I suspect that scheduling appointments on Google Calendar, rejecting calls from ‘small fry’ and dashing between coffee shops and lounges for “big meetings” does make the head grow slightly bigger.
And that’s fine, really. More or less.
It’s kind of okay as long as you contain that overdeveloped sense of achievement and the smelly pride that trails it.
I mean, no one needs to know how high you get from finally getting your life together. You don’t need to make noise: this shit is basic adulthood and you’re probably late AF to the party anyway.
Infantile noisemaking aside, the actual crap starts flowing when you begin to think the moves you’re making matter more than other people’s moves; that you somehow deserve to be heard first or above someone else’s voice; that you are entitled to an audience and respect and recognition strictly because “Can’t you see how far I’ve come?”

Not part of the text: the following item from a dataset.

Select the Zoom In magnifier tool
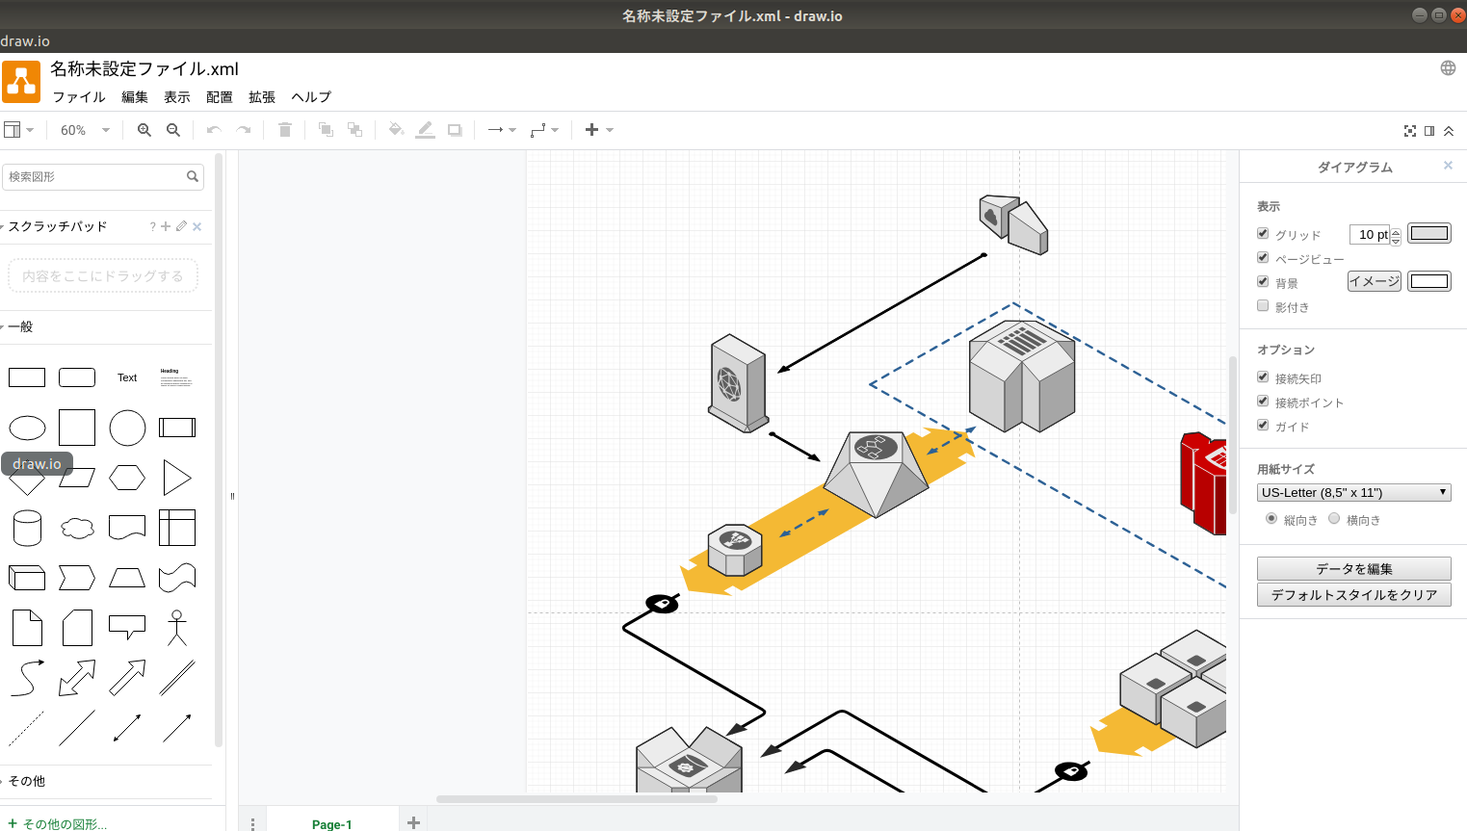 144,129
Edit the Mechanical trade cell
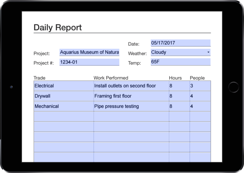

Sometimes, your relevance is all in your head and in the heads of your groupies (aka the people who encourage the world’s worst singers to go on The Voice when their entire career should have been contained in the shower).
Think of your perceived importance as Zimbabwean dollars: inflated quantity that doesn’t translate to actual worth.
Can’t you see how irrelevant that shit is?
And even in the impossibly rare moments when what you’re doing is clearly crucial to the world beyond your life, you really shouldn’t be the one bragging about it. That’s tacky as hell.
So you’re moving mountains, eh? Great.
Now, sit the hell down and let other people beat your drum while you carry on dancing with humble dignity.